Oui, Frà Angelico est un peintre admirable. Car rien ne serait plus faux que de le regarder comme un doux rétrograde et comme un attardé. Son mysticisme n’est pas une suave infirmité[1]. C’est un reproche dont ses plus récents biographes, M. Langton-Douglas et M. Henry Cochin, ont fait bonne justice[2]. Certes, le génie d’Angelico lui est tout personnel. Son lyrisme n’appartient qu’à lui. Mais il a été parfaitement de son siècle. Il est contemporain de Brunelleschi, de Ghiberti et de Donatello.

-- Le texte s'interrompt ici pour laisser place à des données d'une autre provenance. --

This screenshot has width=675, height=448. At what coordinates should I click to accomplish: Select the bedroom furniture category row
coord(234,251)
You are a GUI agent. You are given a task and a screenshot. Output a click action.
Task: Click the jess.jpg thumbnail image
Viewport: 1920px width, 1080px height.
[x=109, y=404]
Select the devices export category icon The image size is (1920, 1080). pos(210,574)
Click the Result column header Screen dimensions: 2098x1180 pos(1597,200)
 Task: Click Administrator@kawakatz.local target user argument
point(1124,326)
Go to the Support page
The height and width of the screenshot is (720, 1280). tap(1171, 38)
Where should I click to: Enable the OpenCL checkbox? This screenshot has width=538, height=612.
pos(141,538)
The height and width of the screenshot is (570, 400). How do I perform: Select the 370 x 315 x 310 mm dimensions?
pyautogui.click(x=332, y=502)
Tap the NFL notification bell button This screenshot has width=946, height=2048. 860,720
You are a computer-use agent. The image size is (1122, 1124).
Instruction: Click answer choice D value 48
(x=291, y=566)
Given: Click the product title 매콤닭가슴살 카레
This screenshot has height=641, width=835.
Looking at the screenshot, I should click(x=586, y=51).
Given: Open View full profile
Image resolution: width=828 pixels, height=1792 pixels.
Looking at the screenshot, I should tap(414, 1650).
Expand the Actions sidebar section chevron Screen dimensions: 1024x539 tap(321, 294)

Il est l’ami de Michelozzo et le fournisseur ordinaire de Cosme de Médicis. Pas une découverte en art dont il ne fasse son profit. Il faut se fermer exprès les yeux, pour croire qu’il est resté esclave d’une formule invariable. Du Couronnement du Louvre aux fresques de Saint-Marc et à celles du Vatican, il n’est pas demeuré un moment immobile : chaque étape marque un progrès. Personne n’a accueilli avec moins de mauvaise humeur les principes de la Renaissance ; il les a employés sans l’ombre de défiance. Ce grand poète était, à sa manière, un réaliste : jamais abstractions, de symboles, d’allé-

  1. Cf. Berenson, The Florentine painters of the Renaissance, Londres, 2° édit., 1904, p. 24.
  2. Cochin, loc. cit., p. 138 et suiv. ; 201 et suiv. ; — Wyzewa, Maitres italiens, p. 49 et suiv.